In Experiment 2, we asked participants to make belief-based recall predictions in a questionnaire. The questionnaire described an experiment and required the participants to estimate their recall performance for different conditions. By examining the influence of a given cue on JOLs and belief-based predictions, we could investigate whether the cue affected JOLs in belief-based way. Previous studies have often asked separate groups of participants to make JOLs or belief-based predictions [11,12,15].However, this study asked one group of participants to make both belief-based predictions and JOLs. The within-participant design allowed us to conduct a regression analysis on the participant level to directly investigate the degree to which participants' beliefs predicted their JOLs.

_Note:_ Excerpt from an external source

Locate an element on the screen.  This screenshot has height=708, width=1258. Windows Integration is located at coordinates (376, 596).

To summarize, the present study investigated how much beliefs can explain the font-size effect in JOLs. Experiment 1 used the learner-observer paradigm to examine whether beliefs played an important role in the font-size effect in JOLs. Experiment 2 compared the influence of font size on JOLs and belief-based recall predictions and directly investigated the degree to which font size influenced JOLs in a belief-based way.

Experiment 1

In Experiment 1, participants were randomly divided into learner and observer groups. Learners studied words with different font sizes and made JOLs for themselves, and observers viewed the learners' study phase and made JOLs for the learners. Observers were aware of the font size for each word in the learners' study phase but were deprived of the experience of processing words with different font sizes. Thus, observers could only use the font size to make JOLs in a belief-based way.

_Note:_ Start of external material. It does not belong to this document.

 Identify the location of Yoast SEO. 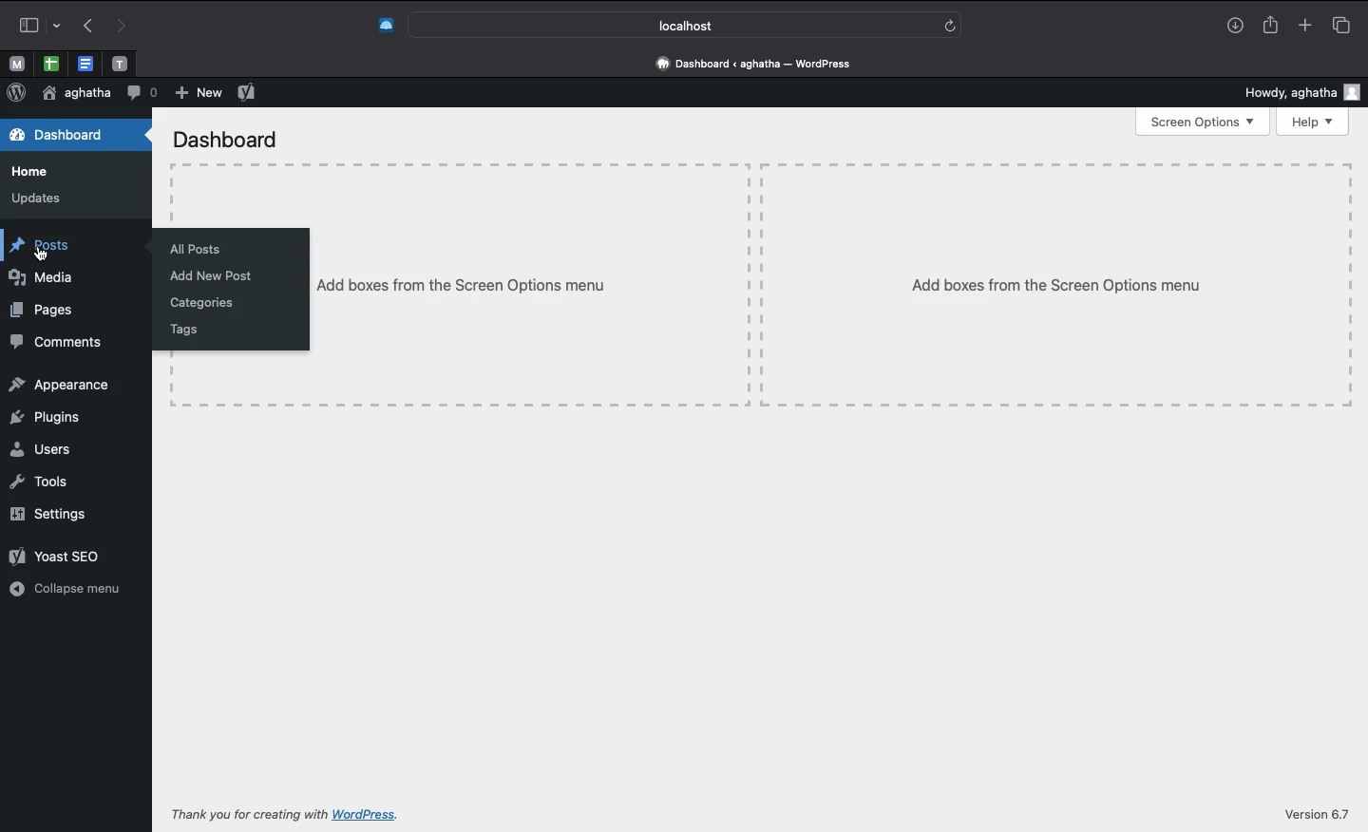
(51, 554).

We focused on two results in Experiment 1: the influence of font size on the mean JOL magnitude and the correlation between font size and JOLs in the learner and observer groups. Learners could experience processing words with different font sizes; however, observers had no access to the learners’ processing experience (such as fluency) regarding different font sizes, and thus the influence of font size on observers' JOLs should be based on beliefs. Thus, a significant influence of font size on mean JOL magnitude and a non-zero font-JOL correlation in the observer group would suggest that beliefs may play an important role in the font-size effect in JOLs. In addition, by comparing the font-JOL correlation and the font-size effect on JOL magnitude in the two groups, we could investigate the influence of beliefs on the font-size effect in JOLs.

Participants

The participants included 40 students from Beijing Normal University (11 men, 29 women). Participants were randomly assigned to either the learner group (n = 20) or the observer group (n = 20). Each observer was yoked to a learner. Each participant was tested individually, and each participant received 20 RMB (Renminbi, the currency unit of China) as a reward after the experiment. Written informed consent was obtained from all participants. All procedures in this experiment were approved by the Institutional Review Board of the State Key Laboratory of Cognitive Neuroscience and Learning, Beijing Normal University.

Materials

The materials consisted of 40 Chinese words. All of the words were two-character words that were from the Chinese word database by Cai and Brysbaert [21]. The word frequency was between 3.93 and 46.2 per million words. The 40 words were randomly divided into two sets (each contained 20 words). As in our previous study [10], one set of words was presented in 9-pt font and the other set was presented in 70-pt font. Font size was counterbalanced between participants. The two sets of words did not differ in the word frequency or the number of strokes (p> .3).

Procedure

The experimental procedures for learners and observers differed.

Learners.

The learners took part in a free recall task that consisted of three phases: the study phase (in which JOLs were made), the distractor task phase, and the memory test phase. In the study phase, learners were required to study 40 words with a 4-s presentation time for each word. Immediately following the presentation of each word, learners were instructed to type a number from 0 to 100 that represented the probability of recalling that word in a memory test, which took place one minute after studying all the words. Words were presented in a fixed random order in which no more than three words of the same font size were presented consecutively. After the study phase, learners engaged in a one-minute arithmetic distractor task. They were then given a recall test in which they were instructed to type as many of the items as they could remember from the study list. There was no time limit for the recall test.

Observers.

Observers first read the following description of the free recall task for learners:

We conducted an experiment in which students were asked to remember a list of two-character Chinese words. They were presented with 40 words, one after another. Each of the words was presented for 4 s. Half of the words (20) were presented in a large font size, and half of the words (20) were presented in a small font size. Students were asked to try to remember as many words as possible. One minute after studying all the words, a memory test took place in which students were required to recall as many previously studied words as they could. There was no time limit for the memory test.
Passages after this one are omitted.